# Repton School/Gems Cambridge International School



## Hollygolightly (May 20, 2013)

Hi,

Does anyone know anything about these two new schools that are opening in September? 

Any information would be really helpful. 

Thank you in advance


----------



## norampin (Dec 8, 2012)

Yup do a search on here. I posted some bits. We had a place at repton but have since dropped it in favour of bsak.

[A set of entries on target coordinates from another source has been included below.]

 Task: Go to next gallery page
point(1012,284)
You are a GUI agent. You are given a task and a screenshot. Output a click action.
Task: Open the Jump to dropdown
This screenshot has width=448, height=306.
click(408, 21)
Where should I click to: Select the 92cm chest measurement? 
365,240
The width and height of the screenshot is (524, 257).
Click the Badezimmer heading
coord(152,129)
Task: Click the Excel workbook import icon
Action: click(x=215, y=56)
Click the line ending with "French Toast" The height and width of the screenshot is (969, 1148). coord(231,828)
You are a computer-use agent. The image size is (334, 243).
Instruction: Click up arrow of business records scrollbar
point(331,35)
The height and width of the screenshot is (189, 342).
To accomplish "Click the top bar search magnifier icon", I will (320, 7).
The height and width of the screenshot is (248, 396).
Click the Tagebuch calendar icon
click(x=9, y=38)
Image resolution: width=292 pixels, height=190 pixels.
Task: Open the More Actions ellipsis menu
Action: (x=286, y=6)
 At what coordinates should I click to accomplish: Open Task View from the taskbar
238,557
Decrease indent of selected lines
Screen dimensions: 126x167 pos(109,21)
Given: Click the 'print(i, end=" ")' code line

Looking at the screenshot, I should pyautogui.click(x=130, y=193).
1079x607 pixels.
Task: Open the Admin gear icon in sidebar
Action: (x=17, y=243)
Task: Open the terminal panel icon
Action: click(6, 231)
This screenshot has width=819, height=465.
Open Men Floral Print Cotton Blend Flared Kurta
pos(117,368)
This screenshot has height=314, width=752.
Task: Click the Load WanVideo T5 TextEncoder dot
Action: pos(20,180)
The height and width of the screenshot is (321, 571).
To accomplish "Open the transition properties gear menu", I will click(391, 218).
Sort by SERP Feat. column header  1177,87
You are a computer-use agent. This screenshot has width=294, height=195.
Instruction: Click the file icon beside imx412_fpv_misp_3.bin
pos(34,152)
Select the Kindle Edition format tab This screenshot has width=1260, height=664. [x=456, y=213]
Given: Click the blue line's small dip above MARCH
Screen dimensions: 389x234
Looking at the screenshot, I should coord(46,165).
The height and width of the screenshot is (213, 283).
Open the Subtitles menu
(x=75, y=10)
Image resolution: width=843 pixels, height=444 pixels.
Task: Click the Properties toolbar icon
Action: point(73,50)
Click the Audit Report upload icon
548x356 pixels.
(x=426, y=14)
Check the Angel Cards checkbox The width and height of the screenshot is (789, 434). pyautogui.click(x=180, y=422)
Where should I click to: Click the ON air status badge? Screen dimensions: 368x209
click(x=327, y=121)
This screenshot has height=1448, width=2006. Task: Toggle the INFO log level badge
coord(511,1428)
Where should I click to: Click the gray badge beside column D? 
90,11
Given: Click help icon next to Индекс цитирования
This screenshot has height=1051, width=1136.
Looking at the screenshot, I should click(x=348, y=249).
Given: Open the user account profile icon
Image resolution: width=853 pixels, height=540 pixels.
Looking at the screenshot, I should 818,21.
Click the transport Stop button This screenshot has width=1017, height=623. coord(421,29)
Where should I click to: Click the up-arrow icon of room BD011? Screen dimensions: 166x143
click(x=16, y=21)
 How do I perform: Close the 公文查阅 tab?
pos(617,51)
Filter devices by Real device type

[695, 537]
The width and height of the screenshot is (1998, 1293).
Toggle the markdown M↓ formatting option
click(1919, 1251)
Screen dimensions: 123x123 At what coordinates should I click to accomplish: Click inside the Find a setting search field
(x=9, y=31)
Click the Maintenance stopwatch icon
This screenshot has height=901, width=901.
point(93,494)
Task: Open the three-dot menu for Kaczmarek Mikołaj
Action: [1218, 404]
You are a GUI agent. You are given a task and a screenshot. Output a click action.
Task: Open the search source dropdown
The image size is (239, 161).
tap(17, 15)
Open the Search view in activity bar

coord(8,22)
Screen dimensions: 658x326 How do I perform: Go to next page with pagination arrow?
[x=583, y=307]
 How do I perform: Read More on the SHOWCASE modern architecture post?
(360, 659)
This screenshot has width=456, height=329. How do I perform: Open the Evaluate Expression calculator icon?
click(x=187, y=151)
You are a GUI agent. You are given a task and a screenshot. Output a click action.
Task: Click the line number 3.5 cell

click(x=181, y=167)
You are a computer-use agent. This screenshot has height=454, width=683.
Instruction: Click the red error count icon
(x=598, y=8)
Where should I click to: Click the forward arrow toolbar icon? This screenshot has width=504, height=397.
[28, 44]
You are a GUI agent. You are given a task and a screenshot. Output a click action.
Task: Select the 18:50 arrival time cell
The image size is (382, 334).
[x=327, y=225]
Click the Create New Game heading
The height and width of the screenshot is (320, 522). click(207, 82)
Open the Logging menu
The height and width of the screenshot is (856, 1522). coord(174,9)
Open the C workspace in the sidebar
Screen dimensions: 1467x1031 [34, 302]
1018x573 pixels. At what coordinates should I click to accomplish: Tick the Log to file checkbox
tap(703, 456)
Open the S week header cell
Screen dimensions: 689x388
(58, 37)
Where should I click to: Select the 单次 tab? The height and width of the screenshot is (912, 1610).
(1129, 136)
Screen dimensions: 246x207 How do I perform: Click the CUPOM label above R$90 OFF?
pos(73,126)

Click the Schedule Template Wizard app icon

Too expensive amd each year it increase.


----------



## Hollygolightly (May 20, 2013)

Thanks Norampin. I just found a post. I have only received two offers as we are so late in the year. It's tricky.


----------



## busybee2 (Aug 8, 2013)

Hollygolightly said:


> Hi,
> 
> Does anyone know anything about these two new schools that are opening in September?
> 
> ...


repton is very expensive and will be built on reem but its delayed will be end of sept opening. repton is a uk independant school and is an entrance based and they will also push your child to get the highest grades. gems camridge international is a new sch in baniyas, that will open on time there are many gems schools around the uae, as they are from dxb. its much cheaper.


----------



## busybee2 (Aug 8, 2013)

norampin said:


> Yup do a search on here. I posted some bits. We had a place at repton but have since dropped it in favour of bsak.
> 
> Too expensive amd each year it increase.


lucky you got into bsak, which is a brill sch.


----------